Hitungan tahun Hijriah yang ditandai oleh peristiwa berhijrahnya Nabi besar Muhammad saww dari kota Makkah yang diliputi oleh kegelapan jahiliah menuju Kota Madinah yang dicemerlangkan penghuninya oleh cahaya Iman dan makrifat terhadap hakekat hidup manusia dan alam semesta yang bertumpu pada ajaran Tuhan Yang Esa sebagai Mabda’ alam dan pemilik mutlak segala wujud yaitu zat yang maha berkuasa, Pengasih dan Penyayang yaitu Allah swt sebagai sumber hidup dan tempat kembalinya segala makhluk ciptaan-Nya, mempunyai dua cara perhitungan tahun yang keduanya diistilahkan sebagai tahun Islam, satu diantaranya disebut hitungan Qamariah yang didasari dengan hitungan lintasan bulan mengelilingi bumi, olehnya diistilahkan sebagai tahun Hijriah Qamariah, yang awalnya ditandai dengan hitungan satu Muharram.

Satu lagi hitungan Syamsiah yang didasari dengan hitungan lintasan bumi mengelilingi Matahari olehnya diistilahkan dengan tahun Hijriah Syamsiah yang awal tahunnya ditandai dengan hitungan satu Farwardin, dan hitungan tahun yang kedua ini biasanya digunakan oleh rakyat Iran dalam urusan kalender hari-hari mereka. 

Di Iran walaupun secara tertulis dalam kalender perhitungan hari dan bulan, mereka menggunakan ketiga hitungan kalender yaitu ditambah dengan kalender hitungan tahun Miladi Masihi, namun yang menjadi primadona dalam perayaan tahun baru bagi mereka adalah tahun baru Hijriah Syamsiah, hitungan ini juga seiring dengan sikon alam empat musim yang ada meliputi kehidupan mereka dan buminya, sebagai sikon alam yang dimiliki oleh negara-negara yang berada di belahan Asia tengah yang mempunyai empat musim (Semi, Gugur, Dingin dan Panas) dalam setiap putaran waktu setahunnya, yang setiap memasuki tahun baru seiring dengan masuknya musim semi, yang menyeruakan panorama indah tumbuh dan berkuncupnya daun-daun pohon-pohon dan memekarnya bunga-bunga yang berwarna-warni menampakan pembaharuan wujud alam yang segar dan menyenangkan sekali. 

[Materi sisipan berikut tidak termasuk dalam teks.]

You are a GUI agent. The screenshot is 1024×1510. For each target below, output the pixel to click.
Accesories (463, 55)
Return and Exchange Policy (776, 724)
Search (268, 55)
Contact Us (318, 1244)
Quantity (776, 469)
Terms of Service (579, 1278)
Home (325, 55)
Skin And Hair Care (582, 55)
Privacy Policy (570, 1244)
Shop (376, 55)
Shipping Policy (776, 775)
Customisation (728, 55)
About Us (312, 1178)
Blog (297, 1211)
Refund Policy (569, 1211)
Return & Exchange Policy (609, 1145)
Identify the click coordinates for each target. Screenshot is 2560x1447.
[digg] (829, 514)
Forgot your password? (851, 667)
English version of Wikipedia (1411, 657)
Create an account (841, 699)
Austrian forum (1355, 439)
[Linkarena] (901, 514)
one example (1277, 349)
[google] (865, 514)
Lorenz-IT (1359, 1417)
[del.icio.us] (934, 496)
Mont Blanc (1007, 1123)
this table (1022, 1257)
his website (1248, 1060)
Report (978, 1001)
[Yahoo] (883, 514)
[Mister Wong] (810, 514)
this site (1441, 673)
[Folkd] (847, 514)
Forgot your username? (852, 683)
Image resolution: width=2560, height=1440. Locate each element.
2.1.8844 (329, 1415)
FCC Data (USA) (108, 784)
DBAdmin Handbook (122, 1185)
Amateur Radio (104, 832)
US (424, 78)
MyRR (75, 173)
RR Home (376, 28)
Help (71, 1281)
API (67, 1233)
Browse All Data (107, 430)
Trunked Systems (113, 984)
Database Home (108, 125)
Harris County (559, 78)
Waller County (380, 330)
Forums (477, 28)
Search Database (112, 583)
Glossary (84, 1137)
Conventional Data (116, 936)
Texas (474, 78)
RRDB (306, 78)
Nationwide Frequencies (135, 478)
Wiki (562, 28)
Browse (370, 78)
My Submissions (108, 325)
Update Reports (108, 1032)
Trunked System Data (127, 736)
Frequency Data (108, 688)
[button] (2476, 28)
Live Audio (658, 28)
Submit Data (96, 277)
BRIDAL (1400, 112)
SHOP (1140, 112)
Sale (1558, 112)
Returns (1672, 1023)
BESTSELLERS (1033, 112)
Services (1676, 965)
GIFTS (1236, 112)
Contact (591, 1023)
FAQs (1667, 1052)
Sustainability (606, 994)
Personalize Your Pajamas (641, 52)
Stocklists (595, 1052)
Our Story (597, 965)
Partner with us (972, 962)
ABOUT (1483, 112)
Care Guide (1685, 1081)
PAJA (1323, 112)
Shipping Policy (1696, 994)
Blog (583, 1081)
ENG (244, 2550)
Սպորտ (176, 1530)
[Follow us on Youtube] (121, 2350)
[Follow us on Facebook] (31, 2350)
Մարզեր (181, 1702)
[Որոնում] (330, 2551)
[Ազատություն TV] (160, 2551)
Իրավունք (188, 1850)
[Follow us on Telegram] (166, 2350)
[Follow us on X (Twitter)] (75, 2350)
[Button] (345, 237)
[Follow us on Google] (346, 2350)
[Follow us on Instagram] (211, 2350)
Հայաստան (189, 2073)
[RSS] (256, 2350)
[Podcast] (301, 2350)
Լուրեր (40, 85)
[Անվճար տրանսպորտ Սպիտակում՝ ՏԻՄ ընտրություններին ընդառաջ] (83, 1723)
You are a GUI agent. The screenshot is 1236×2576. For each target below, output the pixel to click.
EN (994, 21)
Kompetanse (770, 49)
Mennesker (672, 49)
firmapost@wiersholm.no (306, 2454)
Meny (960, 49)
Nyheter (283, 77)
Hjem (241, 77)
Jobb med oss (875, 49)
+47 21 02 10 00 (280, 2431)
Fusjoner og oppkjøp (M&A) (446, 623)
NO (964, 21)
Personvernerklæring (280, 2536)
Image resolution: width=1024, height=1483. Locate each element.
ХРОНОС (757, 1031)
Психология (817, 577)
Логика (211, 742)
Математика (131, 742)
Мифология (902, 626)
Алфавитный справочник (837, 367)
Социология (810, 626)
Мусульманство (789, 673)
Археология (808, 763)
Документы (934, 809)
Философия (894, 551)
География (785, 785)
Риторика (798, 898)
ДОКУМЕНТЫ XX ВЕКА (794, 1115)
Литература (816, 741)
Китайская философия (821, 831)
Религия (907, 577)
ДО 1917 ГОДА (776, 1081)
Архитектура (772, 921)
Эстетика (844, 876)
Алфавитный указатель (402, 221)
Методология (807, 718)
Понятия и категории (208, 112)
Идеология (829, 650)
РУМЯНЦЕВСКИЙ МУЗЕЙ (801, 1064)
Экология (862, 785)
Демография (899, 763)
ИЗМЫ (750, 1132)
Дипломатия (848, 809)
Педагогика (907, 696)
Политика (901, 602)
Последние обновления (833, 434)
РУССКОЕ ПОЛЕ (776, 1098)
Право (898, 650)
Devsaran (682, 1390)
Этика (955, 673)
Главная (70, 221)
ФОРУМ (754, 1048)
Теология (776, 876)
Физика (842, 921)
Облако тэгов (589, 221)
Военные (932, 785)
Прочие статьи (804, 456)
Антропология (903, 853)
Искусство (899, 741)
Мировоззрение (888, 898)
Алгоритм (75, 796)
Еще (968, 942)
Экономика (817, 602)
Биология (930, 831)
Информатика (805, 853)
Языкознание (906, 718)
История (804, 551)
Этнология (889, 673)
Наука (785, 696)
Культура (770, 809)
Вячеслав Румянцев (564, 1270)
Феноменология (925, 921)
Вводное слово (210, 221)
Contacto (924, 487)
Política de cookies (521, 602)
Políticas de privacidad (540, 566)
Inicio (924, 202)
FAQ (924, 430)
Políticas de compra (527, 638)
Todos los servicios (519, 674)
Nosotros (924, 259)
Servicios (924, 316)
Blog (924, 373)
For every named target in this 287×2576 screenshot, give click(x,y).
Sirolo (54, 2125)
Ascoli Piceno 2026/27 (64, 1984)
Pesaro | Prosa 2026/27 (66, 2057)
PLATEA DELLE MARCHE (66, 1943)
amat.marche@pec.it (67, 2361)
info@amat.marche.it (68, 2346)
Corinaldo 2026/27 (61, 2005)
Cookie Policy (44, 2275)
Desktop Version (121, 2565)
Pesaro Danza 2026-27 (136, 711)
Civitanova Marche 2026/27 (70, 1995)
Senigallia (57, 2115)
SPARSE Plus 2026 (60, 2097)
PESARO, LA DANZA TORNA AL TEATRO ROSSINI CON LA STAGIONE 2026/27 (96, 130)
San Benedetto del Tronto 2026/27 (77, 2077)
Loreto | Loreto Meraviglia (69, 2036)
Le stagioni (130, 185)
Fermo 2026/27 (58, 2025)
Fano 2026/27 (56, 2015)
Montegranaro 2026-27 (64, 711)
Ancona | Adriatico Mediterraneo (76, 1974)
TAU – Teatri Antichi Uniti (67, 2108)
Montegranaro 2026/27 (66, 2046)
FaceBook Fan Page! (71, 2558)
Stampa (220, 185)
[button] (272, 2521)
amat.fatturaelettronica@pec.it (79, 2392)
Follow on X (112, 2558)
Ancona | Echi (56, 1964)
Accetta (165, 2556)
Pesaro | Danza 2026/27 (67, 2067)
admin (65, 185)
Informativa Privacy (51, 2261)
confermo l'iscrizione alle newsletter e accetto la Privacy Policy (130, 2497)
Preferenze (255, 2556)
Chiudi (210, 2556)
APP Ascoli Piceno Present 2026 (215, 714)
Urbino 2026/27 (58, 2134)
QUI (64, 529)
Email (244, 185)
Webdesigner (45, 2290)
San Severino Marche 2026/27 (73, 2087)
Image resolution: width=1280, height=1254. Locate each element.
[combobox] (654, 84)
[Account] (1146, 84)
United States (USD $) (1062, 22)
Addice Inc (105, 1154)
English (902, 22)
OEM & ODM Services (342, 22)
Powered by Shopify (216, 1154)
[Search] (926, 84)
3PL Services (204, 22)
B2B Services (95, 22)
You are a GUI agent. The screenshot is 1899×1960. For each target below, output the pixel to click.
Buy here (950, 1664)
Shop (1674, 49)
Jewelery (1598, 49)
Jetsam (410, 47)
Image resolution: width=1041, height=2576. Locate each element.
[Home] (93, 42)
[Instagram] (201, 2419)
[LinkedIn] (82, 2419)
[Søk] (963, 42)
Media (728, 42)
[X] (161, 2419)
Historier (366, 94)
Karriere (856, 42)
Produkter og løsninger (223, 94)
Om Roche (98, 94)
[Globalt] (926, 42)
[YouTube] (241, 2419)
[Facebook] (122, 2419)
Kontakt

Menghayati Arti Tahun Baru Dalam Menghayati Nilai-Nilai Revolusi  Islam 

Pencanangan nama tahun oleh seorang pemimpin revolusioner sejak beberapa tahun terakhir menunjukkan langkah tepat telah dijalani untuk menghayati arti tahun baru dalam mengekalkan nilai-nilai juang revolusi Islam yang telah meraih kemenangannya sejak puluhan tahun yang lalu. Dan sejak beberapa tahun terakhir nama-nama cemerlang mewarnai laluan tahun-tahun tersebut seperti tahun 1381 sebagai tahun “Imam Ali as” yaitu tahun “Mengambil tauladan dari prilaku Alawiyin”, tahun  1382 bernama  tahun “Imam Husein as” yaitu tahun “Kemuliaan dan kebanggaan Husaini”, tahun 1383 bernama tahun “Pertanggungjawaban pemerintah terhadap rakyat”, tahun 1384 bernama tahun “Kebaktian nasional dan  gotong-royong secara umum”, tahun 1385 bernama tahun “Nabi besar Muhammad saww”, dan tahun 1386 bernama tahun “Persatuan Bangsa dan Pengokohan kebersamaan Islam”.  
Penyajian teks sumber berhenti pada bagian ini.